* **REQUIRED ACTION 1**:
From the comment thread on AI below, extract the part that opens with the words containing "6:20 GPT-4o and" and closes with "it was hype.".
* **REQUIRED ACTION 2**:
List every kind of output that the comment thread on AI says AIs generate today.

* **EXTRACT**:
-- -- --

6:20 GPT-4o and Claude 3.5 are already pretty good at fixing the problems that Linters tell you about.
Just because something 'powers trillion dollar industries' doesn't mean they are not 'hype' (look up the Tulipmania), I think whether something is hype is somewhat a retrospective evaluation, if it didn't last and everyone wants to pretend they didn't get 'caught up' in the marketing frenzy then it was hype.
With AI granting unprecedented power to individuals, I believe that in the near future, its public access will be heavily restricted under the pretext of safety.
"we are just trying to predict a next token in our own sentence" - yes, that's pretty obvious if you know mathematics of transformers - the tokens and sentences are abstract structures. It doesn't need to imply any normal language.
Not "One of the most." He is "The Most" - He who IS CALLED IAM
People keep talking about AIs writing programs, but I see things a little different. We won't need programmers, not because the AIs will be programming for us, but because the AIs will BE the programs. You don't need a spreadsheet if the AI can give you a UI and handle all the background calculations. Want to play a submarine game? The AI will BE the submarine game. It won't need to be programmed, nothing will. If you need the computer to do something, you tell the AI to do it, and it does it. Programs will not be needed for that reason. Not because the AIs will be programming them, but because the AIs will be doing what the programs once did.
This one of the most stupid opinions I've ever read on the internet since the start of the AI hoax.
@@Teodor-ValentinMaxim Ya, OK.
@@AardvarkDream Maybe I was little bit harsh, but if AI can do such complex tasks on the fly like creating a pseudo spreadsheet, a submarine game etc. it rivals human intelligence, both the analytical side and the creative side, and then it can do any other job out there that requires high level thinking, not just programmers will become extinct.
You just don't realize how complex the tasks you've described are.
@@Teodor-ValentinMaxim I do realize. I am a retired software engineer who has a perfectly adequate understanding of current tech. But I'm not talking about current tech, I'm talking about five years from now. Maybe ten, but at this point I see development happening at an accelerating rate. We'll have chips optimized for inference. We'll have logic engines (possibly). We'll have a host of tools that the AIs are capable of using. Today they generate text relatively quickly, images slower, video even slower than that. Unusably slow. But that's just right now. Five years from now isn't right now, and a lot of companies will have put a lot of resources into this by then. At some point the AIs will be capable of generating UIs that are optimized for whatever task is being performed, they will be capable of generating video on the fly. They will have memories that they can write to and read from and update. That they can't do that today is irrelevant, we're still in the DOS 1.0 era of AI, but that era will end. The Windows equivalent is still ahead of us. But when it happens, that's the end of most programming. There just won't be a need for it.

-- -- --

* **DATA EXTRACTS**:
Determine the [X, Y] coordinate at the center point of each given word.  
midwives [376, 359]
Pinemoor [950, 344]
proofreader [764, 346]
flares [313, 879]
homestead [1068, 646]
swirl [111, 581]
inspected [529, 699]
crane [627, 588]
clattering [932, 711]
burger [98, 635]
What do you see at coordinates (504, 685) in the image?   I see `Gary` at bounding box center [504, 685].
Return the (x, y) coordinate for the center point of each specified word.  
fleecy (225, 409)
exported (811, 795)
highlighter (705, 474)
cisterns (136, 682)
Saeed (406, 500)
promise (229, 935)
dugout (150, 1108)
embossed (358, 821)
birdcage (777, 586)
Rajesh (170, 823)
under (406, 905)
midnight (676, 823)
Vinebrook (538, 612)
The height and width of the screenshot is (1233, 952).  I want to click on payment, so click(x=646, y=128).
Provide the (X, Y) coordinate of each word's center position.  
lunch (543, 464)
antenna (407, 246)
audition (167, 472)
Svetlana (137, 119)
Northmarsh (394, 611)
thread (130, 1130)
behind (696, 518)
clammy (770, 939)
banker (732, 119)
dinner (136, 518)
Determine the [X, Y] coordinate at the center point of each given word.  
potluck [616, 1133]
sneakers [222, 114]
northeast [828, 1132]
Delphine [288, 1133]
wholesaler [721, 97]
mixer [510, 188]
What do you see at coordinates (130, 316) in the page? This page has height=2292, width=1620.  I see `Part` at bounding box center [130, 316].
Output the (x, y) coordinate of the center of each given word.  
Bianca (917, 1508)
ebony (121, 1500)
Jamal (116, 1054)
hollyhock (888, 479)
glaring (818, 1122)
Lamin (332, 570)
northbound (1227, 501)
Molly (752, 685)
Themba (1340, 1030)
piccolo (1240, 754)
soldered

-- -- --

* **ANSWER SECTION 1**:
6:20 GPT-4o and Claude 3.5 are already pretty good at fixing the problems that Linters tell you about.
Just because something 'powers trillion dollar industries' doesn't mean they are not 'hype' (look up the Tulipmania), I think whether something is hype is somewhat a retrospective evaluation, if it didn't last and everyone wants to pretend they didn't get 'caught up' in the marketing frenzy then it was hype.

* **ANSWER SECTION 2**:
Text, images, video